This essay was written by Kamalini Trentham and was first published in the 1999 Mill Hill Essays.
There are approximately eighty-five thousand people in the United Kingdom who suffer from Multiple Sclerosis (MS). MS can affect people at any age but it is most common in young adults, first symptoms usually appearing during their early twenties and thirties. More women than men are affected; for every three women with MS there are only two men.

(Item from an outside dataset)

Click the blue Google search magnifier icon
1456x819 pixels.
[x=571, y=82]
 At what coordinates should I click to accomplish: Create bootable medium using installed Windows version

MS is a condition that affects the Central Nervous System which consists of the brain and the spinal cord. The brain has often been compared to a computer but it is a lot more sophisticated in its performance and seems to have unlimited capacity to process information. The spinal cord is the cable, no more than an inch thick, through which information is received by the brain from all parts of our bodies and commands are sent through our nerves. The brain, the spinal cord and all other nerves are made up of cells called neurons. Neurons, like all cells contain a nucleus, which contains the genetic information. Each neuron has several branching structures called dendrites which detect signals, and a long arm-like structure called an axon which passes the signal on. Axons can be very long and branch at the end, each axon branch making contact with another neuron creating a network. Nerves have a protective insulating coating, or sheath, of a material called myelin, which is necessary for them to work in this way. Any damage to the Central Nervous System, whether it is to the nerve cell or to the myelin sheath, will stop the transfer of messages carried by the nerves and produce disease symptoms. In MS, the nerves in the Central Nervous System are stripped of their myelin coating.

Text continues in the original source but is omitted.